This exciting book casts an awesome spell; it is a metaphysical fable brought to life. The traditional European fairy tale has been born anew, laced with an even darker realism. “Small dreams about a swarm of butterflies and watches himself catch them with his long, retractable tongue.” The well becomes a battlefield, larger than the universe. Nature’s beauty is juxtaposed with the more repulsive aspects of decay.
By contrast
the most daunting challenge facing the English-language reader of Carrasco’s narrative is the leaden prose. Already billed as an “international bestseller”, and set to be published in 20 countries, this is a laboured, determinedly literary novel, heavy with weighted imagery: “The desolate howling of fire-scorched scrub.” What does that mean?
Carrasco favours wordy over statement. The boy recalls his previous life: “His father would arrive, breathing hard, initially thrilled and happy. They would form a whirlpool of people around him that would barely let him breathe, like a newly struck match that struggles at first and shows no sign of becoming the mellifluous flame that will eventually consume the matchstick. They would disinter him amid shouts of joy.”
The drama of the action, a chase, is undermined by repetitive descriptions of smells and references to exhaustion, thirst and hunger. There are the inevitable dead trees, foul water, the need to urinate, the act of urinating, his responses; the boy appears to move in slow motion. Each movement is explained with a zealous, overly detailed description, making the narrative appear far longer than it is or needs to be.
It certainly does drag on, and all too often Carrasco loses his intended effect through cliches: “The sky was a dark, dark blue. Up above, the stars were like jewels encrusted in a transparent sphere.”
The formal, stilted language is a problem; an even larger one is the stylistic presence of Cormac McCarthy’s apocalyptic influence. Yes, the boy meets a lone, stoic, quasi-saintly goatherd, aged and weakened, though resourceful. He helps the boy and symbolically steers him further into the harsh world of adults. The old man is forgiving yet not without anger.
At times the comparisons with McCarthy overpower the narrative, as do the baddies; it is difficult to accept that the evil bailiff, a brutish individual indifferent to the censure of others, would expend so much effort tracking down one of the apparently many boys he had abused.
It is not a fairy tale, and at no time does Carrasco appear to see the reader as more than passive, with nothing left to the imagination. There are some irritating points of logic. Early in the narrative, for example, while still crouched in his earthen pit, the boy recalls a crippled man “who moved about the streets on a kind of tricycle propelled by a handle that he turned, bending over it like an organ-grinder”. He had many dogs and would “travel the beaten paths heading north, the only ones his chariot could manage”.
So helpless was the man that the boy “often wondered why he didn’t get the dogs to pull him”. That seems to make some sense. But, straining for drama, Carrasco adds that the boy had been told that the cripple used to hang the dogs from an olive tree when he had no further use for them. The obvious reaction is to wonder how a man so physically challenged could suspend dogs from trees.

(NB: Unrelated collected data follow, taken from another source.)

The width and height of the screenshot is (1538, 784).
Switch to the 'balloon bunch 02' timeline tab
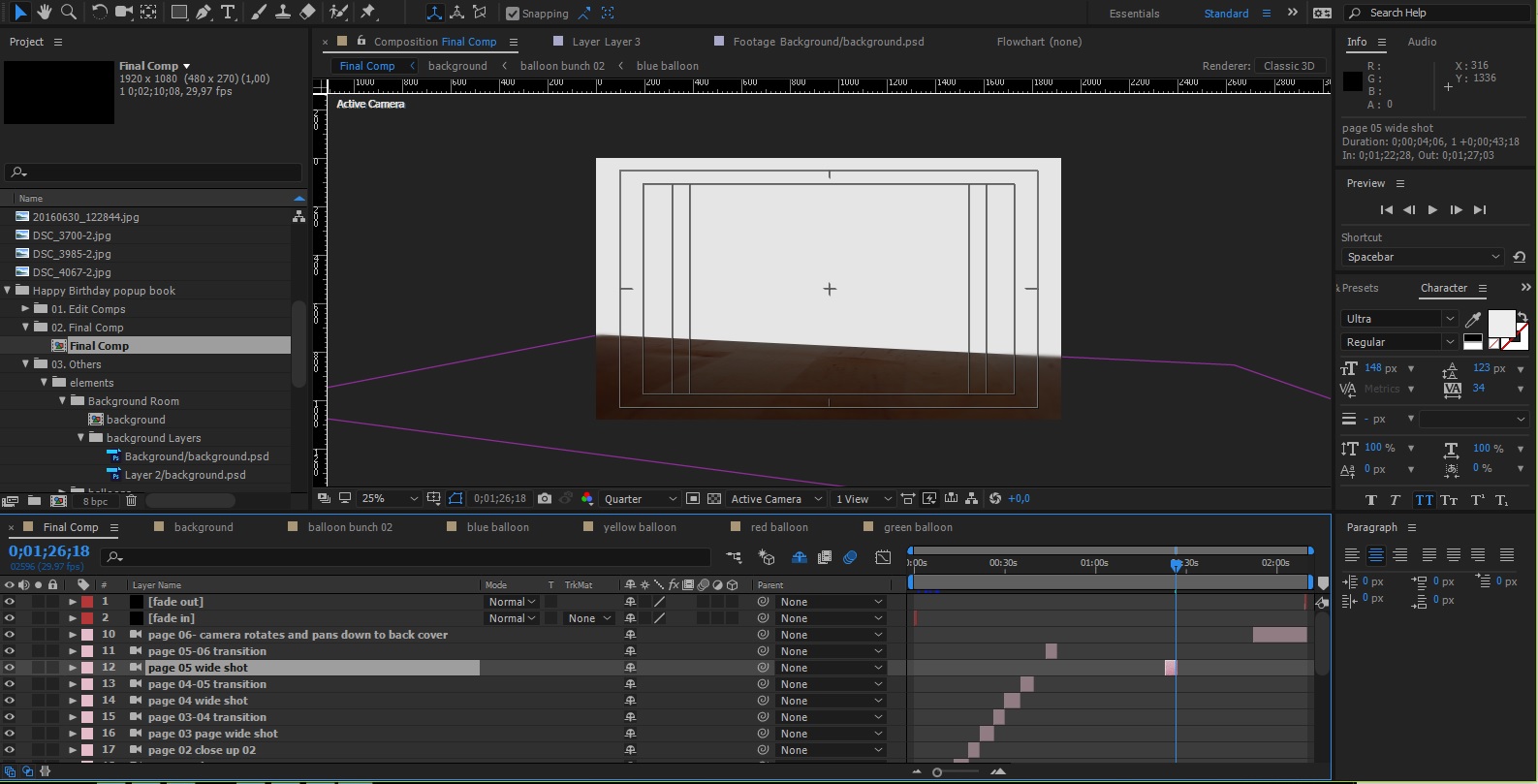click(350, 527)
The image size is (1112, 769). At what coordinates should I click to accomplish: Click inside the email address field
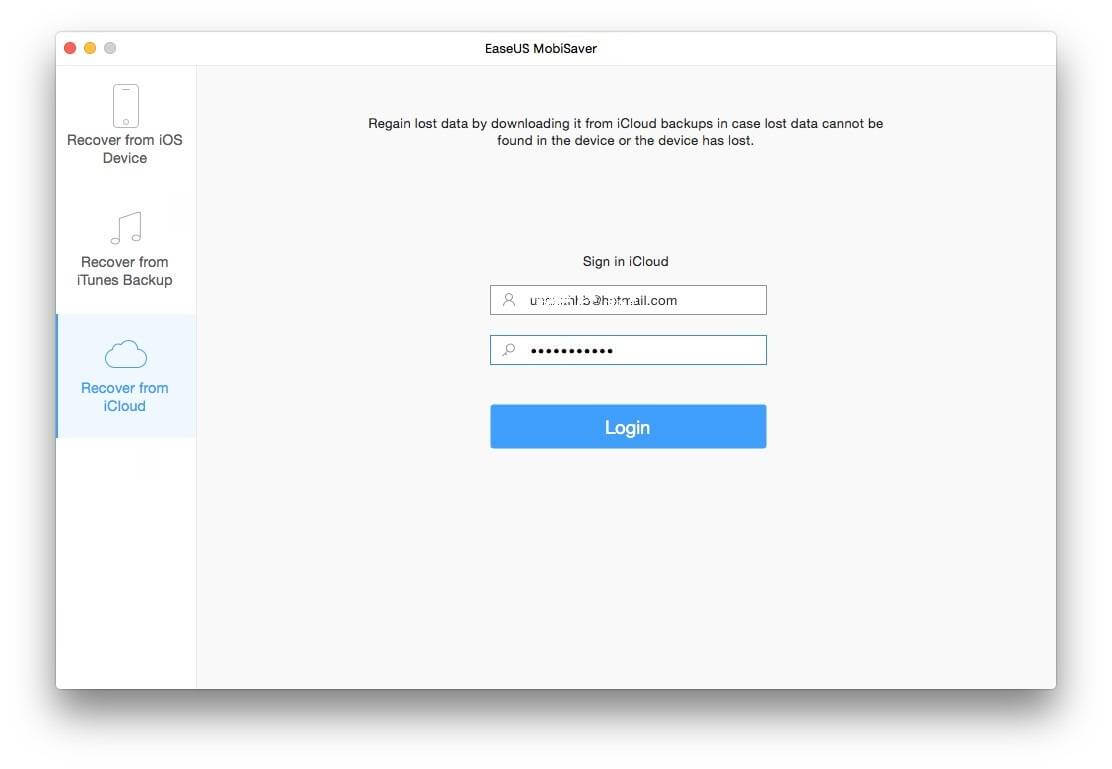point(628,299)

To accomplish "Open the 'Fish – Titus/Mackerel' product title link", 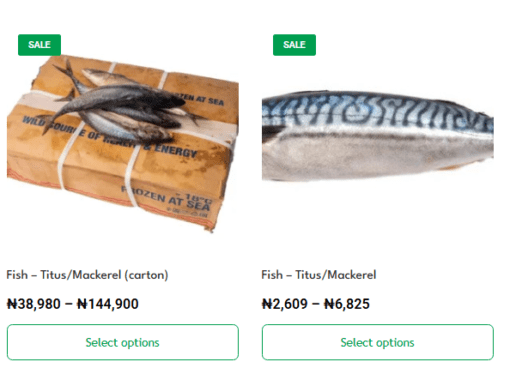I will [319, 275].
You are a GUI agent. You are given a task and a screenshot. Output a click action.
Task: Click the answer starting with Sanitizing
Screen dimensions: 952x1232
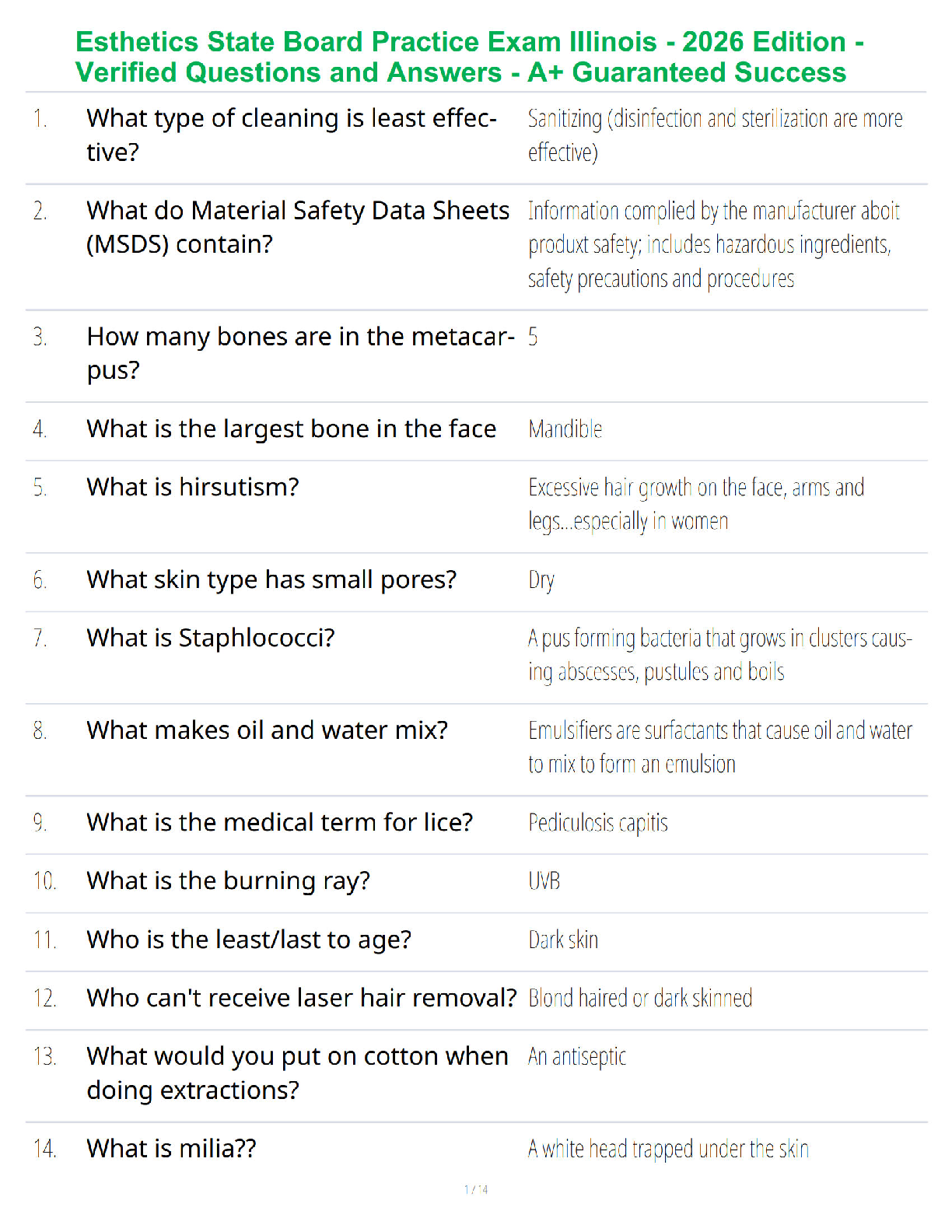715,135
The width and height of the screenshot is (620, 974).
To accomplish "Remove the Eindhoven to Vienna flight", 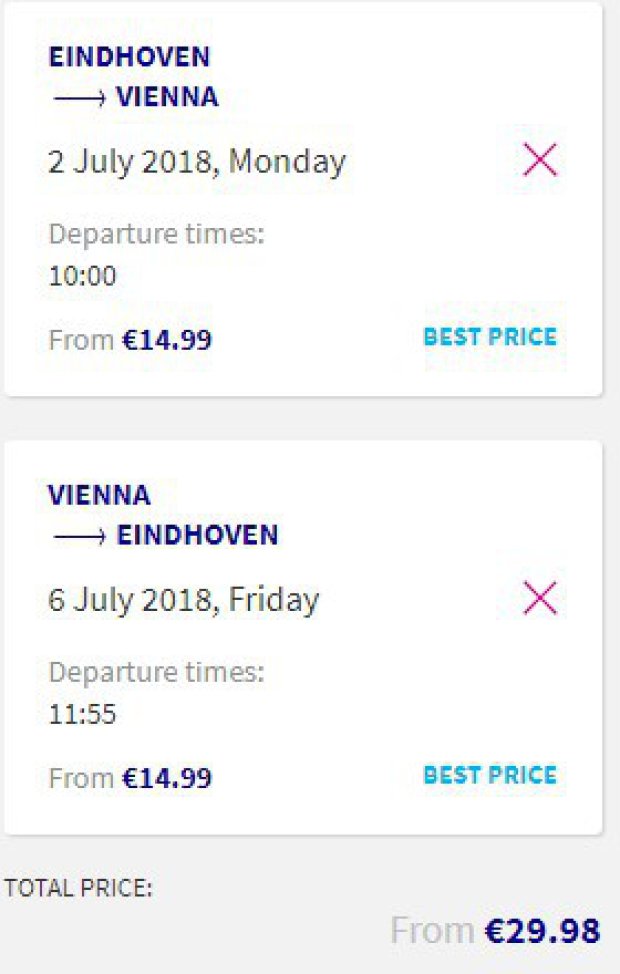I will (540, 161).
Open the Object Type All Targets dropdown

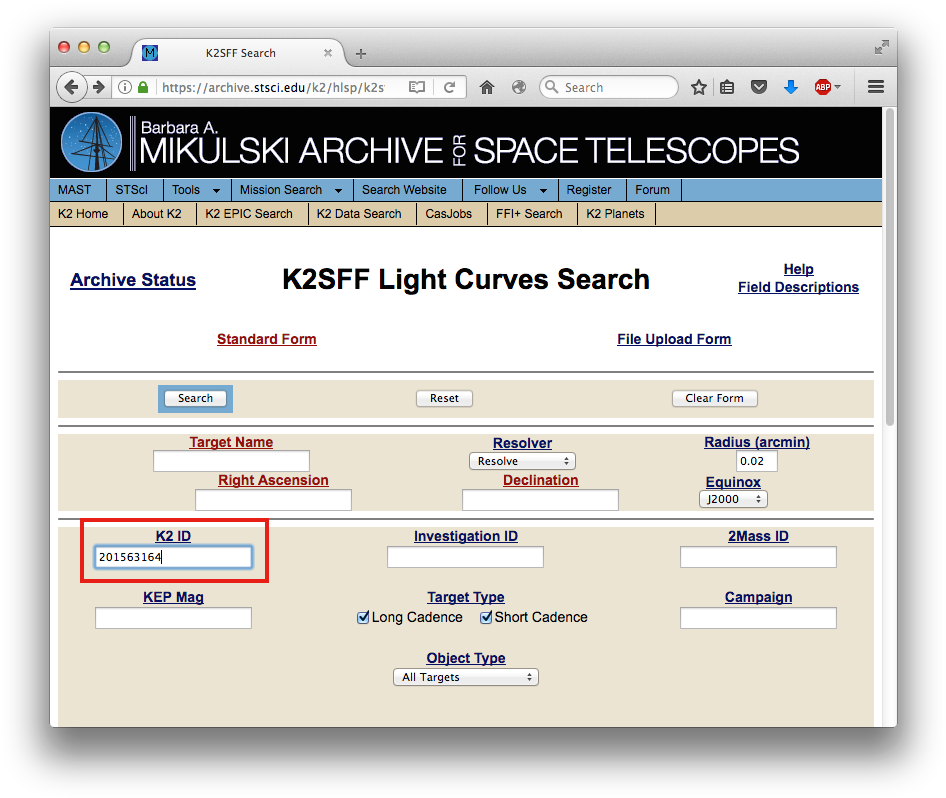point(465,677)
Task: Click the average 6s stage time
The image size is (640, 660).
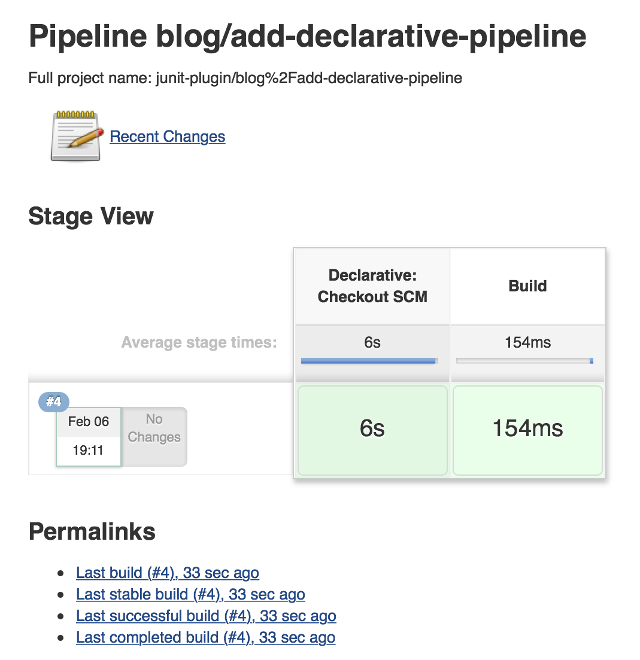Action: pos(372,342)
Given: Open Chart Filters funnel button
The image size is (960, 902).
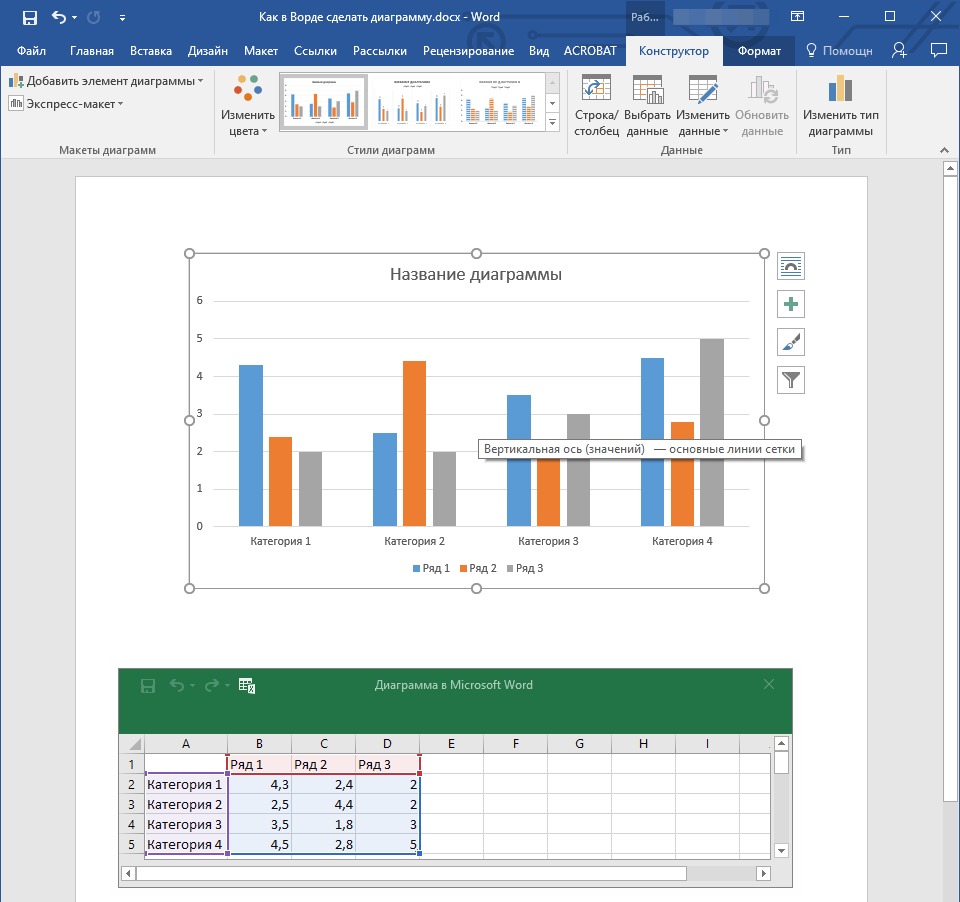Looking at the screenshot, I should coord(791,380).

If the writing were better the story might well distract from the illogic. But it doesn’t. The boy recalls hunting rabbits. “Then, without mentioning his mother, he described, as if they were his own, his techniques for skinning a rabbit.” The goatherd explains that hunting is pointless, as the fire needed to cook meat would attract the men pursuing them. The boy sets off, returns with a rabbit and the old man cooks it – and all within a few sentences.
Reading Out in the Open (translated by Margaret Jull Costa; Harvill Secker, £12.99) is akin to being in a diving bell; it is very much at a remove from cohesion. It is surprisingly difficult to engage with it, as it reads like a painstakingly constructed performance piece too fraught to have taken the time to consider true emotion.
The stage is littered with props, but the prose fails to convey more than a superficial flow of words. For all the effort it is cold and predictable, particularly in its grotesque flourishes. For all the realism it is impossible to believe in the story.
But The Boy Who Stole Attila’s Horse explores through an artist’s eye what it means to be human. With echoes of Agota Kristof’s The Notebook and Jim Crace’s Being Dead , Repila guides the spectral brothers through the seven circles of hell as they encounter fear, hunger, madness, rage, acceptance of death and the grief of survival.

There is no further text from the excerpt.